Summer Lightning

In the morning while it's still cool

we hose down the yard, watch a red sun

crest the ridge, haloed in wildfire smoke

that drifted 200 miles and stalled

here against the mountains.

A house fly is walking across the table,

six tiny feet leaving tracks in the yogurt.

One cat has already eaten a hummingbird.

If you think about joy long enough,

maybe death will make sense:

a matter of balance.

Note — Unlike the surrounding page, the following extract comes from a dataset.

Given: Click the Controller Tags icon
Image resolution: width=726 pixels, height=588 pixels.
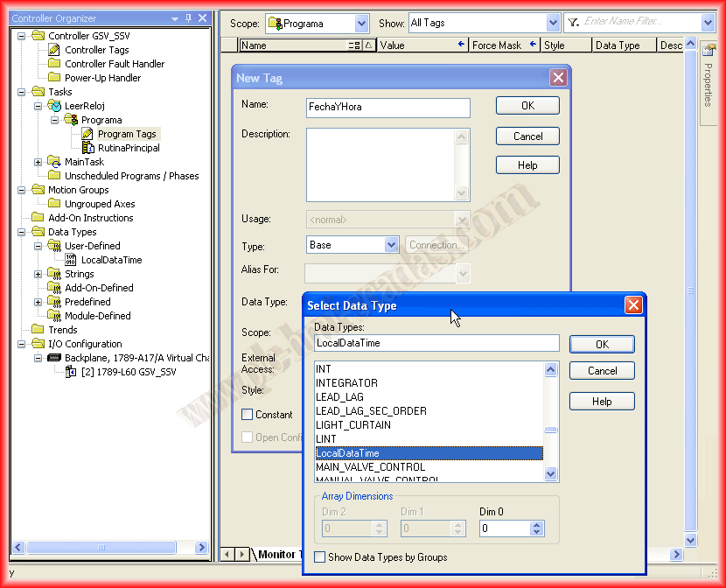Looking at the screenshot, I should (54, 50).

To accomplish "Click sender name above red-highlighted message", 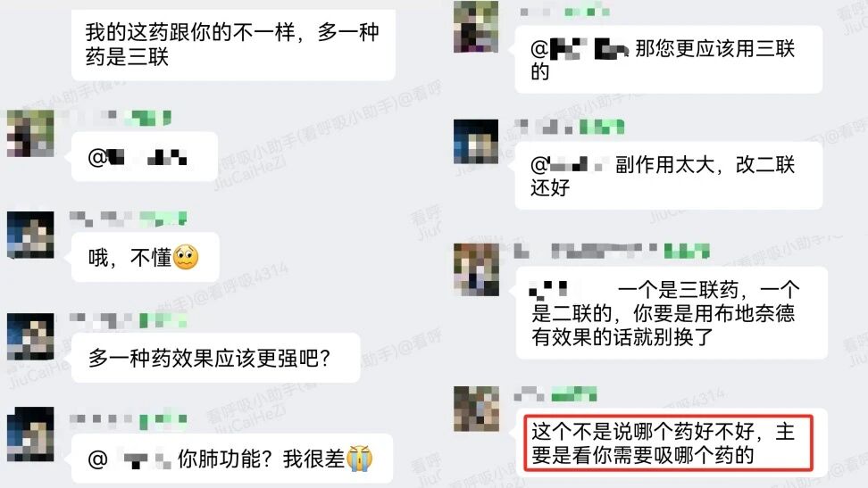I will [555, 394].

The deer caught

in that fire outside Redding, the rabbits

and bear cubs, king snakes, and you know

when 30 boats melt at anchor in Whiskeytown,

fish in that lake have perished.

Displaced blue herons, mergansers.

I am not asking forgiveness

for the hummingbird. I plant the flowers

and water them — who else would come

for their nectar? And what cat wouldn't leap

at the chance? In this world there is order

wherever you look: cause, effect, logic,

consequence. A dry winter, and a car backfire

or summer lightning ignites just one branch,

which bends in the wind the flames create

to brush another. A few hours later

it's 45 square miles and uncontained.

The fire jumps the river after supper

headed downtown and cars crawl away

from their homes in a dark lit by headlights

and flung sparks, chased by the crackle

and gathering roar, song of a small city burning.